[[ GIVEN INFORMATION open ]]

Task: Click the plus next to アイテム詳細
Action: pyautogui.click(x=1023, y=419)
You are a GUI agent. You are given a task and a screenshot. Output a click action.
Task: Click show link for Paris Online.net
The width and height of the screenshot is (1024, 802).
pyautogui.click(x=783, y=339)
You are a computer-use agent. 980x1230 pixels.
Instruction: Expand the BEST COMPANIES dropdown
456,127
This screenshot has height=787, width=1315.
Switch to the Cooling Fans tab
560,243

[[ GIVEN INFORMATION closed ]]
[[ GIVEN INFORMATION open ]]

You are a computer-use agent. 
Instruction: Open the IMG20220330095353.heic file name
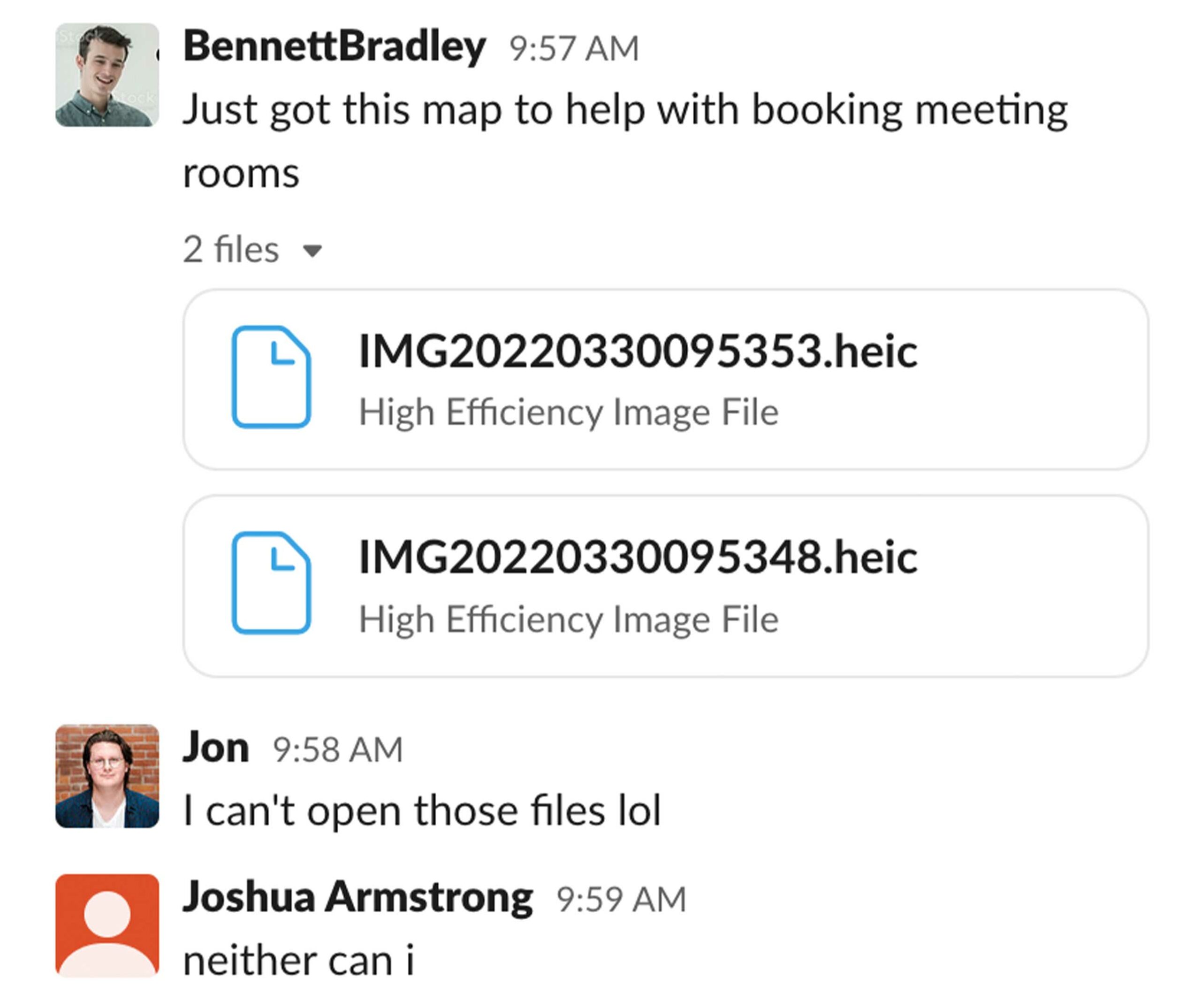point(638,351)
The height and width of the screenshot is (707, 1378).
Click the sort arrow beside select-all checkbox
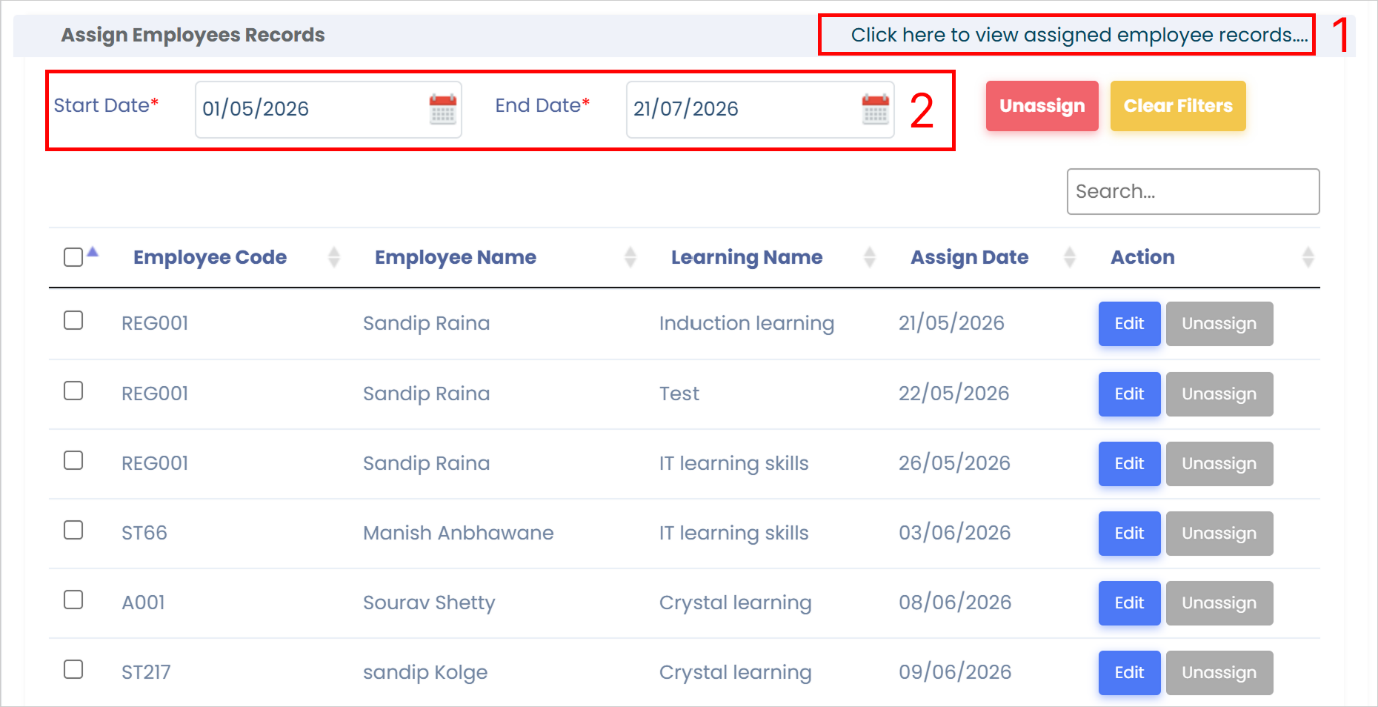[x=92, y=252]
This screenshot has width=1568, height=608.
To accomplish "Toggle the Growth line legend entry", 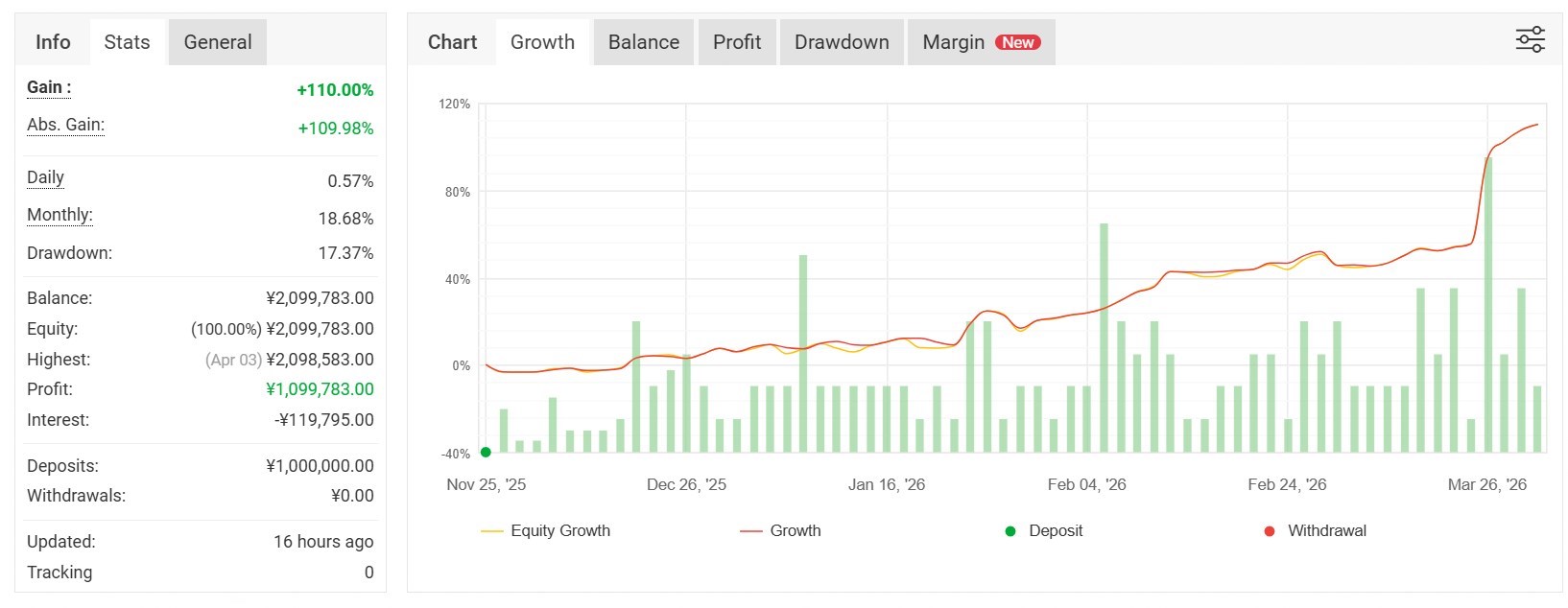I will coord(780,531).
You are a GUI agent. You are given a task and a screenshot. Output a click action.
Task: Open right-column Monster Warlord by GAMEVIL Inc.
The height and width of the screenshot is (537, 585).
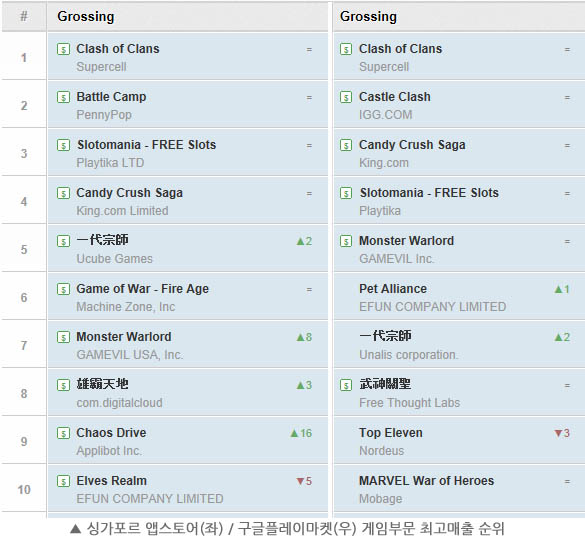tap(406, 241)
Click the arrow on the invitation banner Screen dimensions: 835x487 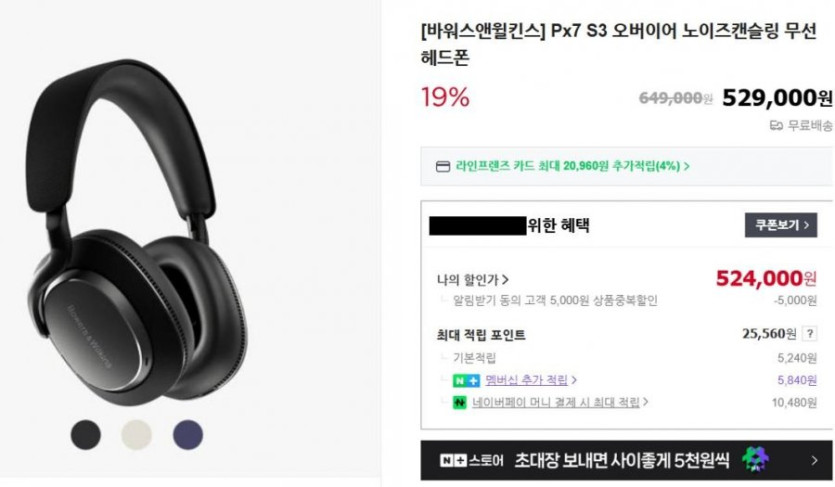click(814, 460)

[[ GIVEN INFORMATION closed ]]

» TASK DIRECTIONS: Only the lines containing "computer" are needed; copy each of them from the data.

» RESPONSE BOX:
You are a computer-use agent. 980x1230 pixels.
You are a computer-use agent. 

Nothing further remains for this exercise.